**INPUT ROWS:**
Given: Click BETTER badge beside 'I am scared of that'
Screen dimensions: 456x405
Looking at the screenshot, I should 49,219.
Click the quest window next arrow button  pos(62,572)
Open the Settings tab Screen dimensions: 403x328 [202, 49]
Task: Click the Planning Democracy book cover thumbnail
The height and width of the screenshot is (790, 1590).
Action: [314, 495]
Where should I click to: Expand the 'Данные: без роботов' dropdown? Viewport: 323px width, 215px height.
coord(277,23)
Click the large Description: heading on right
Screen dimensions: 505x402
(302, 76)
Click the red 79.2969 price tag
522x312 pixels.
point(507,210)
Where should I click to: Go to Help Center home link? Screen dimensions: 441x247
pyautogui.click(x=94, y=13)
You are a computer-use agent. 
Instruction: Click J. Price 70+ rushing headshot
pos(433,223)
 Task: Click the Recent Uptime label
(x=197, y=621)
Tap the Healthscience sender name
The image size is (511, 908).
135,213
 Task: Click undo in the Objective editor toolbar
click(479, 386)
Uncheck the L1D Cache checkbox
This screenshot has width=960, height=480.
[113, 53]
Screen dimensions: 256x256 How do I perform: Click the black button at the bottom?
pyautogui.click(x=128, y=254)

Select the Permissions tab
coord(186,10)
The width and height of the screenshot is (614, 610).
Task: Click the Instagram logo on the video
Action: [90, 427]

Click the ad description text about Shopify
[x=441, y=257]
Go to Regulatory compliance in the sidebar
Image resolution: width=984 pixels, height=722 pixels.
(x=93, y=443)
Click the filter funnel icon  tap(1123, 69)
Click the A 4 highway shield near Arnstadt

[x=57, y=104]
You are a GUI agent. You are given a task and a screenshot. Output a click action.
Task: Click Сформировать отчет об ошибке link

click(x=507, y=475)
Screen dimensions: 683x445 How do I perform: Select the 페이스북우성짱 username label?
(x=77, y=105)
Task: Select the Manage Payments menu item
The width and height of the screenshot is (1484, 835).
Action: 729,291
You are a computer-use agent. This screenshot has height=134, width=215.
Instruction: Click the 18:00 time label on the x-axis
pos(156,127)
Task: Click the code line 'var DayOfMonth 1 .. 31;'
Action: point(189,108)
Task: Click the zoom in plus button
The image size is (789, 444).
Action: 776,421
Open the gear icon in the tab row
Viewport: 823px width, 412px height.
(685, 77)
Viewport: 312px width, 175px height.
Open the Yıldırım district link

**WHAT IS BEING ASKED:** Return every line of the rows above that contains the word "screenshot", copying each one in full.

**IN RESPONSE:**
Looking at the screenshot, I should 49,219.
The height and width of the screenshot is (790, 1590).
This screenshot has width=960, height=480.
The width and height of the screenshot is (614, 610).
You are a GUI agent. You are given a task and a screenshot. Output a click action.
The width and height of the screenshot is (1484, 835).
You are a computer-use agent. This screenshot has height=134, width=215.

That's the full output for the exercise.